------ Text shown
Biostat 581. Statistics Genetics Seminar. Winter 2017.

Instructor: Liz Blue. em27@uw.edu

Topic: Batch effects and convenience controls.

What we hope to gain from this selection of papers:

·         Recognize the consequences of systematic differences between cases and controls outside the trait of interest.

·         Evaluate analytical approaches to avoiding or minimizing those differences.

 

1/3: Initial meeting. Welcome, introductions, organization.

 

1/10: (Amarise Little and Tyler Bonnett with advising from Tim Thornton) WTCCC (2007) "Genome-wide association study of 14,000 cases of seven common diseases and 3,000 shared controls." Nature 447(7145):661-78. https://www.ncbi.nlm.nih.gov/pmc/articles/PMC2719288/

One of the early large consortia papers which uses a set of shared controls for multiple phenotypes. Revealed variable batch effects across studies.

 

1/17: (Alice Popejoy with advising from Liz Blue) Yu et al. (2008) "Population substructure and control selection in genome-wide association studies" PLoS One 3(7): e2551. https://www.ncbi.nlm.nih.gov/pmc/articles/PMC2432498/

Demonstrates how principal components can help control batch effects and population structure.

 

1/24: (Anya Mikhaylova and Andrew Nato with advising from Sharon Browning) Miclaus et al. (2010) "Variability in GWAS analysis: the impact of genotype calling algorithm inconsistencies" The Pharmacogenomics Journal 10:324-335. https://www.ncbi.nlm.nih.gov/pubmed/20676070/

A special consortia of SNPchip analysts show how the algorthms used to call genotypes influence association testing results.
------------
------ Information provided
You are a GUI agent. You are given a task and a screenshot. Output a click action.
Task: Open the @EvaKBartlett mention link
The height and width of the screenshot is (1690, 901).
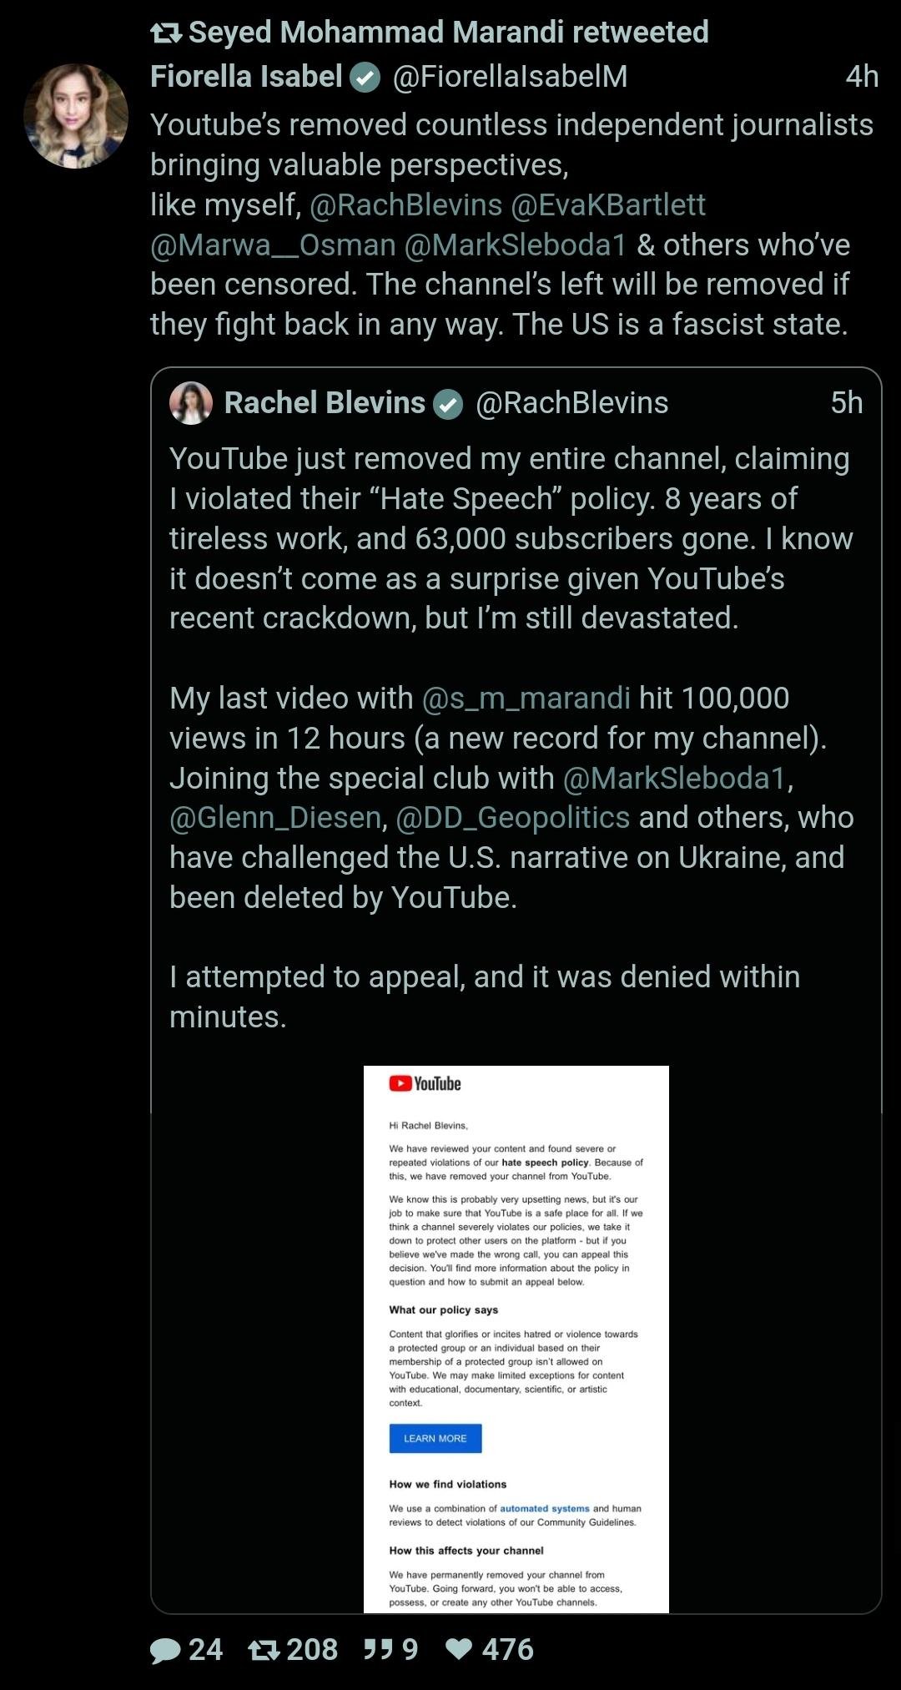click(x=608, y=204)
------------
- Set of tasks
1. Update the seminar syllabus from "Instructor: Liz Blue." to "minimizing those differences.", putting "disparities" wherever "differences" appears.
2. Translate this sentence from the seminar syllabus into Spanish: "Demonstrates how principal components can help control batch effects and population structure."
3. Proceed with the seminar syllabus from the point where it stops.

- Answers to the problems
1.
Instructor: Liz Blue. em27@uw.edu

Topic: Batch effects and convenience controls.

What we hope to gain from this selection of papers:

·         Recognize the consequences of systematic disparities between cases and controls outside the trait of interest.

·         Evaluate analytical approaches to avoiding or minimizing those disparities.

2. Demuestra cómo los componentes principales pueden ayudar a controlar los efectos de lote y la estructura poblacional.

3.
 

1/31: (Bowen Wang and Cameron Haas with advising from Ellen Wijsman) Lee et al. (2010) "A simple and fast two-locus quality control test to detect false positives due to batch effects in genome-wide association studies." Genet Epidemiol 34(8):854-62. https://www.ncbi.nlm.nih.gov/pmc/articles/PMC3674525/

Designed for SNPchip analyses, compares association testing results from individual SNPs to those from pairs of SNPs.

 

2/7: (Aaron Baraff and Aaron Hudson with advising from Liz Blue) Derkach et al. (2014) "Association analysis using next-generation sequence data from publicly available control groups: the robust variance score statistic." Bioinformatics 30(15):2179-88. https://www.ncbi.nlm.nih.gov/pmc/articles/PMC4103600/

Designed for next-generation sequencing data, introduces a likelihood-based statistic that uses the expected genotype probability given the observed data.

 

2/14: (Qian Zhang with advising from Liz Blue) Yan et al. (2015) "Likelihood-based complex trait association testing for arbitrary depth sequencing data." Bioinformatics 31(18):2955-62. https://www.ncbi.nlm.nih.gov/pmc/articles/PMC4668777/

Another likelihood-based statistic that avoids explicitly calling genotypes from next-generation sequencing data.

 

2/21: (Yalan Xing and Rafael Nafikov with advising from Liz Blue) Hu et al. (2016) "Testing Rare-Variant Association without Calling Genotypes Allows for Systematic Differences in Sequencing between Cases and Controls". PLoS Genetics 12(5):e1006040. https://www.ncbi.nlm.nih.gov/pmc/articles/PMC4859496/

This likelihood-based statistic recognizes that different read depths in different data sets influences the probability of observing the alternate allele.

 

2/28: (Xiaowen Tian and Marsha Wheeler with advising from Liz Blue) Kan et al. (2016) "Rare variant associations with waist-to-hip ratio in European-American and African-American women from the NHLBI-Exome Sequencing Project" Eur J Hum Genet 24(8):1181-7. https://www.ncbi.nlm.nih.gov/pubmed/26757982/

This GWAS combines old exome data with a complex indicator variable to minimize batch effects.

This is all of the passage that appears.